You may have heard about a recent hacked data discovery, the largest in history. Up to 770 email addresses and passwords were posted to a popular hacking forum in December.
However, the security researcher who discovered the breach said in total there are 1,160,253,228 unique combinations of email addresses and passwords and 21,222,975 unique passwords.
While the number is staggering, over 1 billion email addresses and passwords, a lot of the hacked information comes from previous hacks according to the Have I been Pwned website. For instance, there are 360 million MySpace accounts hacked in 2008 and 164 million LinkedIn accounts hacked in 2016. That said, there are an estimated 140 million email addresses that have never been seen before.
Should I panic?
Not necessarily. It won’t solve anything. But if you’re one of those people who think it won’t happen to you, then it probably already has.

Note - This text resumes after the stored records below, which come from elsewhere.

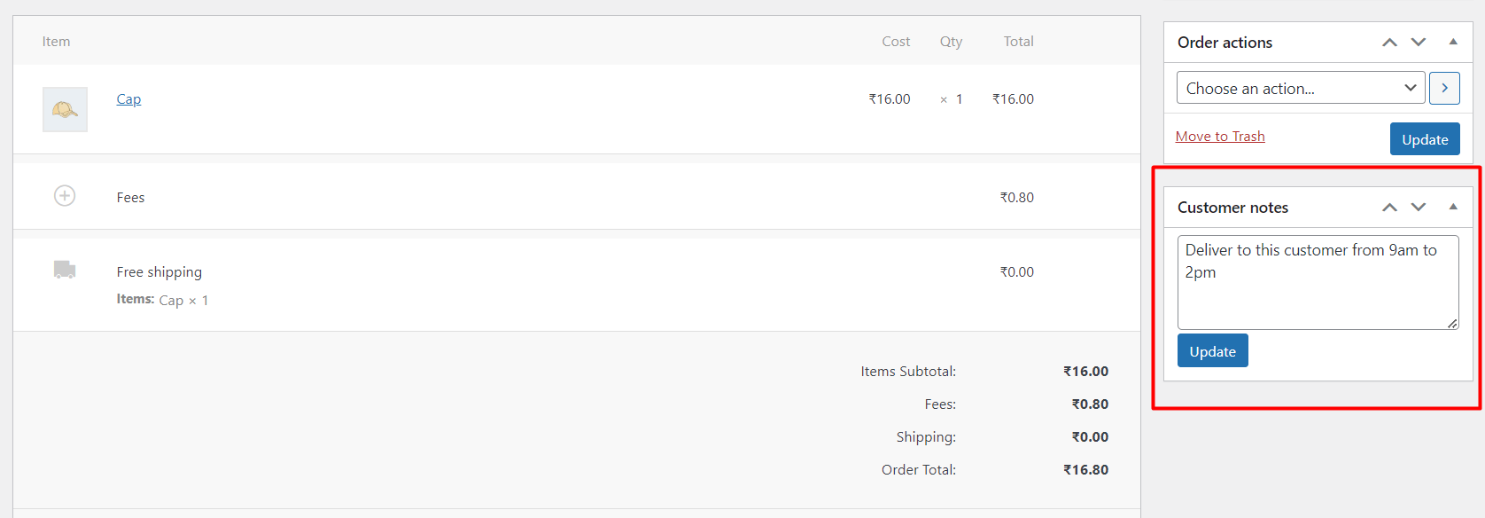Move Order actions panel down

(x=1419, y=43)

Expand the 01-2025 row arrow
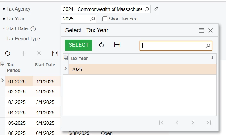click(2, 80)
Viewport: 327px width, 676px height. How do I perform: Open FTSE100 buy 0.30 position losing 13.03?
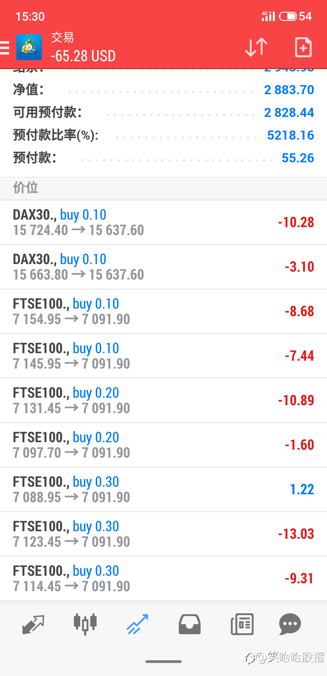coord(164,534)
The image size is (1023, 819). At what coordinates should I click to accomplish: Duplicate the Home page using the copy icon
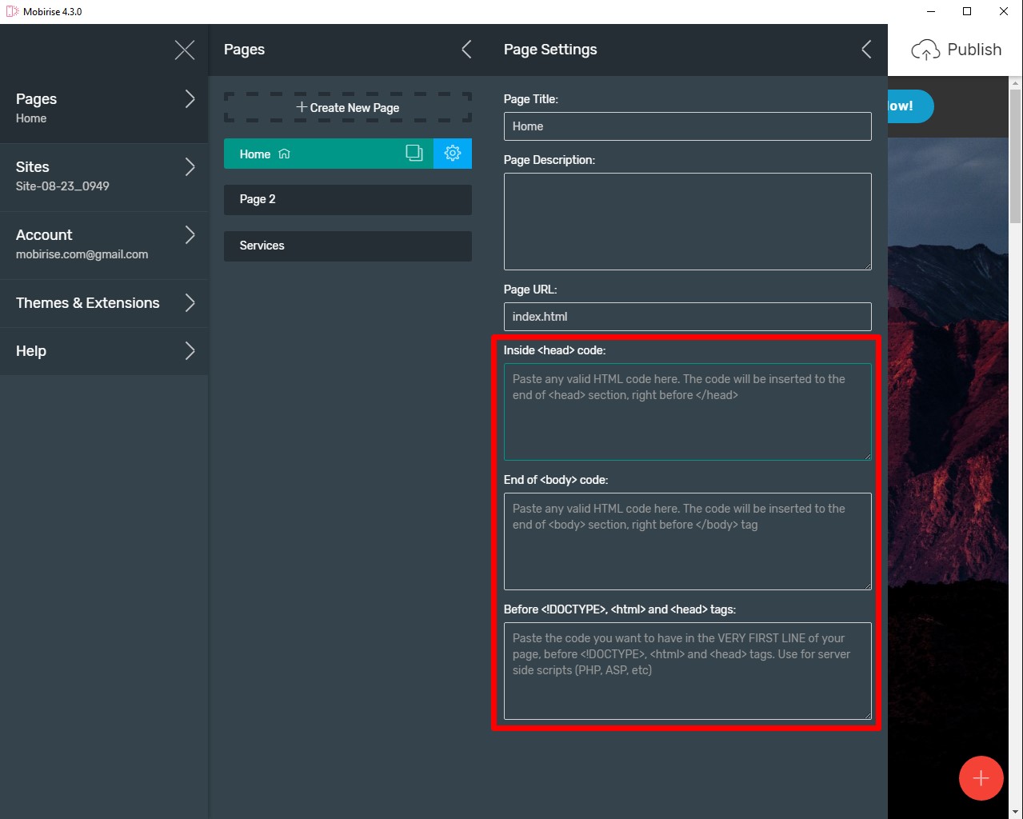pyautogui.click(x=415, y=153)
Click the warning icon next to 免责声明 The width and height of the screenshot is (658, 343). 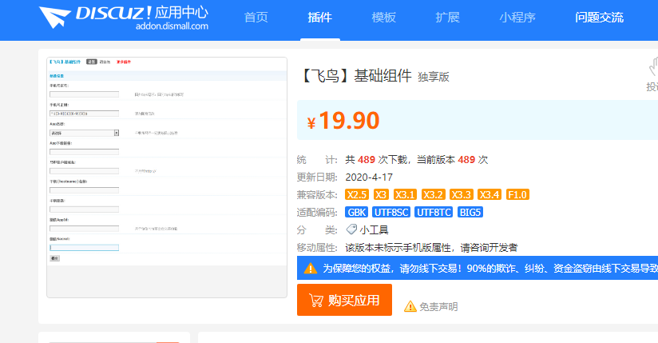[410, 306]
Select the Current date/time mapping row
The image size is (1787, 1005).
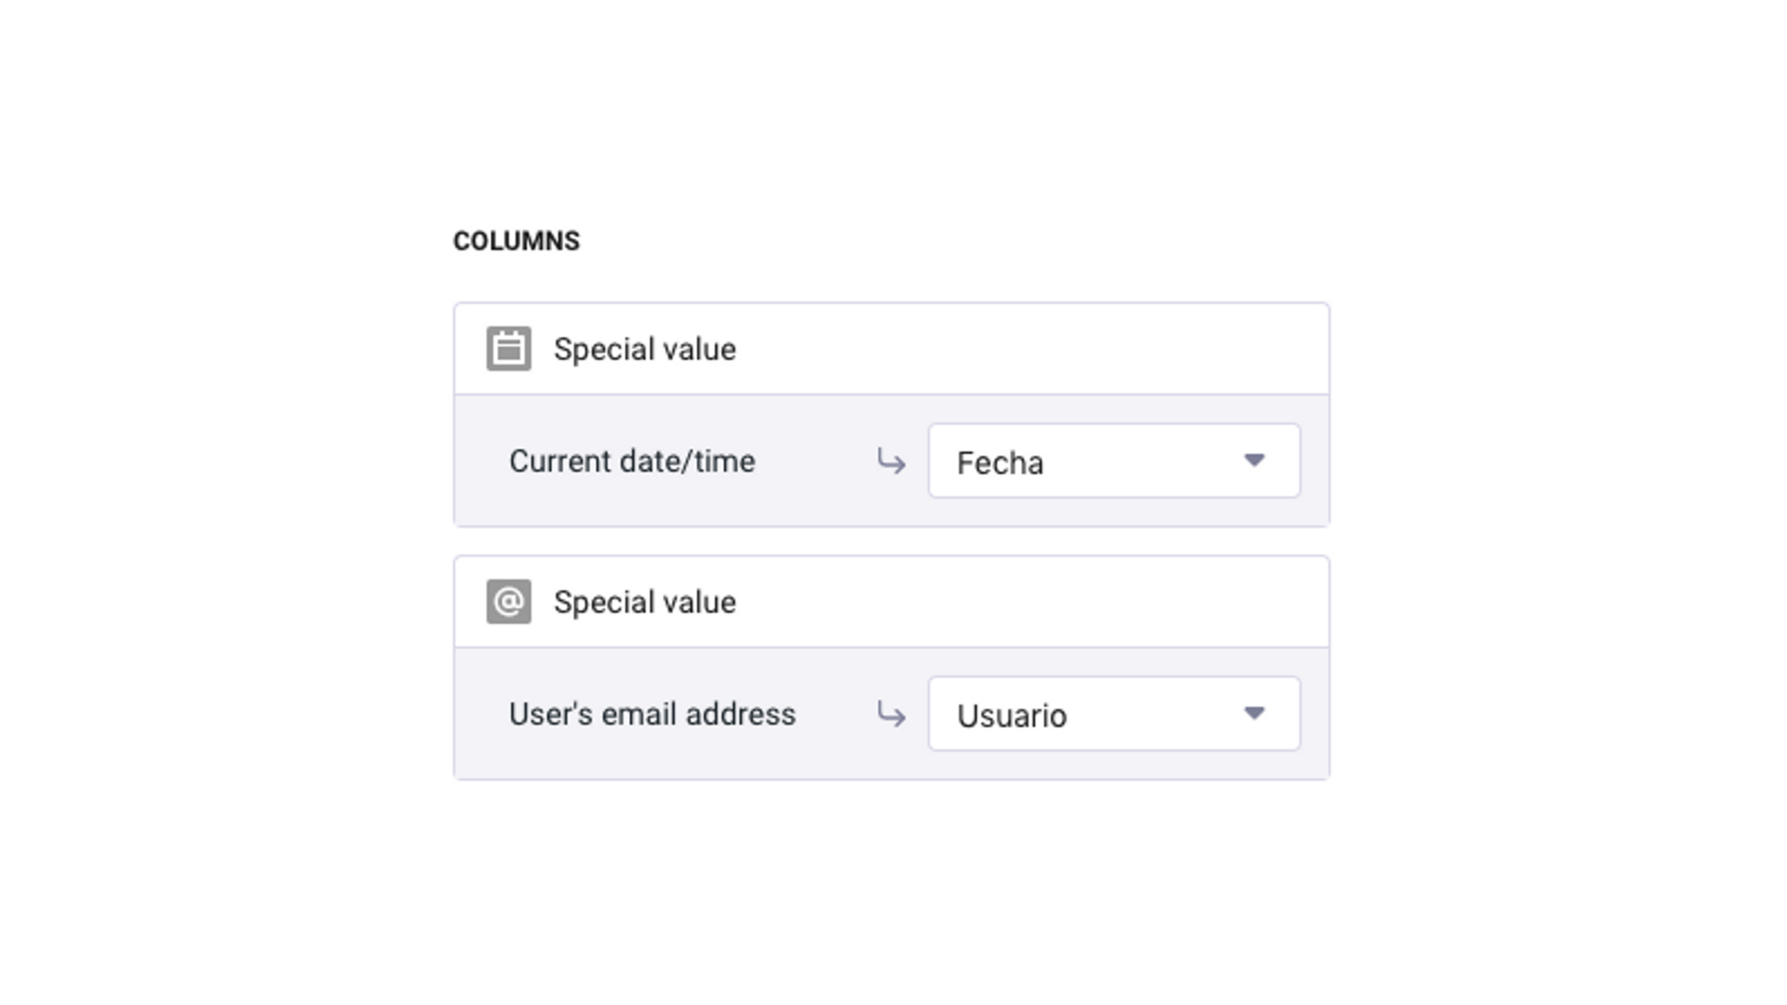point(892,461)
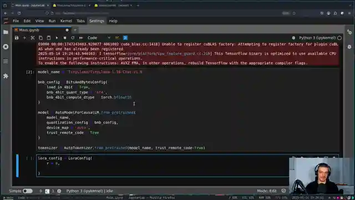Restart the kernel

tap(73, 38)
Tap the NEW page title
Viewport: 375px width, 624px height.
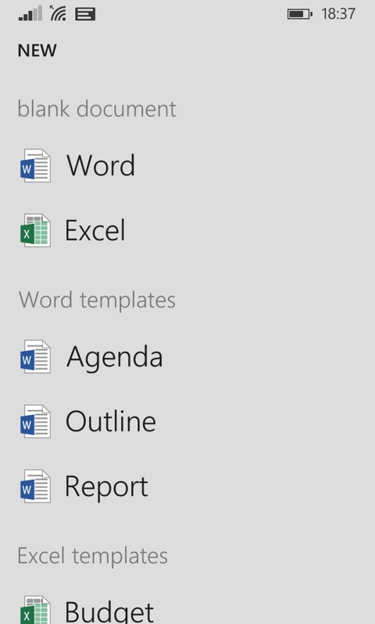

So you’re saying my email address and password have been hacked?
Given the scale of the hack the odds are quite high. The best thing to do is go to the Have I Been Pwned
website enter your email address and others if you have more than one. The website will do a swift search and let you know if your email address has been compromised. It might even tell you were the hack happened.
And if my email address has been hacked what do I do?
Don’t panic. If you’re still using the email account change the password and also enable two factor authentication.
Two factor authentication makes it extremely difficult for a hacker to access your account. Even if they have your email address and password they still need the code or PIN number that is sent to your phone.
You’ll also have to ensure that you change your details for any online account you use that has the same password. For instance, if you use your email address and password to access services like Netflix and Amazon you will most definitely need to change the password.
Why should I change my password?
Imagine you’re a hacker and you came across all these hacked addresses and passwords. After you’ve finished rubbing your hands in glee you’ll do something called ‘credential stuffing’.
Basically, hackers and fraudsters take these lists of email addresses and passwords then attempt to see on which other sites they work.
Credential stuffing is popular because hackers understand only too well that people reuse the same password on multiple services.
Targeted websites tend to be popular retail sites that sell a range of goods or services. On many of these sites, email addresses and passwords are the means to establish identities, enabling you make a purchase or access a service.
If your payment card details are stored with a site and you have been using the same password all over the internet you could be in trouble. The hackers can simply make purchases in your name though they would need to change address details for receiving goods.
Right, I am going to panic.
No, just simply change your passwords and make sure they’re not easy to guess. Go for a password at least 10 characters long that consists of a mixture of upper and lower case letters, symbols and numbers.
And be sure to create a separate unique password for each email account and each online account you have. This ensures that if your password is stolen hackers can’t access all your accounts.
How am I going to remember complex passwords for each online account I have? Some days my head is so full of things I barely remember my own name.
The simple answer is get a password manager; it does everything for you.
- A password manager generates random passwords for all the websites and apps that you use.
- The passwords are complex, hard-to-crack and unique.
- A password manager stores these passwords for you in a digital strong box.
- It automatically applies the correct password to the site or app you are using.
Of course passwords managers are not infallible, but what is? They are certainly much safer than using the same password across different sites.
The only thing you need to do is remember the password you create for accessing the password manager.